---------- Source material ----------

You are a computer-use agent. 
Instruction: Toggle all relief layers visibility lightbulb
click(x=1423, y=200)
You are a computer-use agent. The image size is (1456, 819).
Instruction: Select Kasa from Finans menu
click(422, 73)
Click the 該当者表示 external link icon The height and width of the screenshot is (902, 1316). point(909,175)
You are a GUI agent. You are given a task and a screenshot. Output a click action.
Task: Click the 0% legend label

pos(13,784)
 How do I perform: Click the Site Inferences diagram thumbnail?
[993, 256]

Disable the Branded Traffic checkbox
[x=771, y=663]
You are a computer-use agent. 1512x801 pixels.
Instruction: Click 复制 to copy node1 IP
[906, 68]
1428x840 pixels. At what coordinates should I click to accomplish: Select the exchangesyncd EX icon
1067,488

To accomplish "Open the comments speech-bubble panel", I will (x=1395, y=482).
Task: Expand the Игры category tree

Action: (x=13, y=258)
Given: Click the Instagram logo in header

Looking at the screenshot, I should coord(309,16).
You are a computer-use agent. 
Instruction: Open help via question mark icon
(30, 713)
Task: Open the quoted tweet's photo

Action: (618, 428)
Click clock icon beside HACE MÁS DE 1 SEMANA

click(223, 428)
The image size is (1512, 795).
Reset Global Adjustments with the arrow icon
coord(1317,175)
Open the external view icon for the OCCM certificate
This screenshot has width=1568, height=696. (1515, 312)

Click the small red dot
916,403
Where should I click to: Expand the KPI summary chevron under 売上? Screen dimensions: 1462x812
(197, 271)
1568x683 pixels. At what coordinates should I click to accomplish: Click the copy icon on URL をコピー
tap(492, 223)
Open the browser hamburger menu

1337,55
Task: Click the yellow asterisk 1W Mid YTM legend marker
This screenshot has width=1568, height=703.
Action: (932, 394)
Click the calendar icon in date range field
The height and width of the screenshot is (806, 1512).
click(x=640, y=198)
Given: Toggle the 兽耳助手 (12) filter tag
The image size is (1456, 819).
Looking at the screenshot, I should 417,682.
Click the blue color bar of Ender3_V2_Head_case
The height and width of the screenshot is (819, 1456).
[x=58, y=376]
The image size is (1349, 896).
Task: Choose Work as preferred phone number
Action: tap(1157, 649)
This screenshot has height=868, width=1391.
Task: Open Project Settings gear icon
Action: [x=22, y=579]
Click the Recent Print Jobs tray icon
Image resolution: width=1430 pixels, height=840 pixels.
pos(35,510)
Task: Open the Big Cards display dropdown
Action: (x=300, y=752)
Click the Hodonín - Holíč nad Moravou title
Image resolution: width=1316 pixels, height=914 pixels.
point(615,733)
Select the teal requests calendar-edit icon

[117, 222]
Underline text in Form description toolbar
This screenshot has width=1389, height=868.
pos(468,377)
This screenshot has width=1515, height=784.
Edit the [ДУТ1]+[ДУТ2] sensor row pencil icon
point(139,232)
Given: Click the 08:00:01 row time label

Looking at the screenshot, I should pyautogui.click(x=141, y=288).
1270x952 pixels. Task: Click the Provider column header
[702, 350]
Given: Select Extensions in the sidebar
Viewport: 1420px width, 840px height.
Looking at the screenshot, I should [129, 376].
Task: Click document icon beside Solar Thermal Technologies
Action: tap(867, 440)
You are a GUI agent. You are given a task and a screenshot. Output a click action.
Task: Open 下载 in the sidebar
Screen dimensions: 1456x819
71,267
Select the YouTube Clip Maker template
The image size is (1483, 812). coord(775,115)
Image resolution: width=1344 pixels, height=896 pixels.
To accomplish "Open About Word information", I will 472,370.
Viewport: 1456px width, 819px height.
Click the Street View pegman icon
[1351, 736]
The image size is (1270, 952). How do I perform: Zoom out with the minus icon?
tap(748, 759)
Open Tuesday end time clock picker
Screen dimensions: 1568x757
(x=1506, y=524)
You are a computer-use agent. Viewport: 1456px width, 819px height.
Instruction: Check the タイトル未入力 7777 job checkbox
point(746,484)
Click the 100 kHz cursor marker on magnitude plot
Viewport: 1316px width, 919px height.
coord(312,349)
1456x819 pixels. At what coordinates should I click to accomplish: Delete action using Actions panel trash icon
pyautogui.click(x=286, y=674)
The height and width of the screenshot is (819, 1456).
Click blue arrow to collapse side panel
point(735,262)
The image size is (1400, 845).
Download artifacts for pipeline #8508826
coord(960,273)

----------

What you give back must be the stretch above, starting at the line with "Given: Click the Instagram logo in header" and ending at the line with "Given: Select Extensions in the sidebar", copied exactly.

Given: Click the Instagram logo in header

Looking at the screenshot, I should coord(309,16).
You are a computer-use agent. 
Instruction: Open help via question mark icon
(30, 713)
Task: Open the quoted tweet's photo

Action: (618, 428)
Click clock icon beside HACE MÁS DE 1 SEMANA

click(223, 428)
The image size is (1512, 795).
Reset Global Adjustments with the arrow icon
coord(1317,175)
Open the external view icon for the OCCM certificate
This screenshot has width=1568, height=696. (1515, 312)

Click the small red dot
916,403
Where should I click to: Expand the KPI summary chevron under 売上? Screen dimensions: 1462x812
(197, 271)
1568x683 pixels. At what coordinates should I click to accomplish: Click the copy icon on URL をコピー
tap(492, 223)
Open the browser hamburger menu

1337,55
Task: Click the yellow asterisk 1W Mid YTM legend marker
This screenshot has width=1568, height=703.
Action: (932, 394)
Click the calendar icon in date range field
The height and width of the screenshot is (806, 1512).
click(x=640, y=198)
Given: Toggle the 兽耳助手 (12) filter tag
The image size is (1456, 819).
Looking at the screenshot, I should 417,682.
Click the blue color bar of Ender3_V2_Head_case
The height and width of the screenshot is (819, 1456).
[x=58, y=376]
The image size is (1349, 896).
Task: Choose Work as preferred phone number
Action: tap(1157, 649)
This screenshot has height=868, width=1391.
Task: Open Project Settings gear icon
Action: [x=22, y=579]
Click the Recent Print Jobs tray icon
Image resolution: width=1430 pixels, height=840 pixels.
pos(35,510)
Task: Open the Big Cards display dropdown
Action: (x=300, y=752)
Click the Hodonín - Holíč nad Moravou title
Image resolution: width=1316 pixels, height=914 pixels.
point(615,733)
Select the teal requests calendar-edit icon

[117, 222]
Underline text in Form description toolbar
This screenshot has width=1389, height=868.
pos(468,377)
This screenshot has width=1515, height=784.
Edit the [ДУТ1]+[ДУТ2] sensor row pencil icon
point(139,232)
Given: Click the 08:00:01 row time label

Looking at the screenshot, I should pyautogui.click(x=141, y=288).
1270x952 pixels. Task: Click the Provider column header
[702, 350]
Given: Select Extensions in the sidebar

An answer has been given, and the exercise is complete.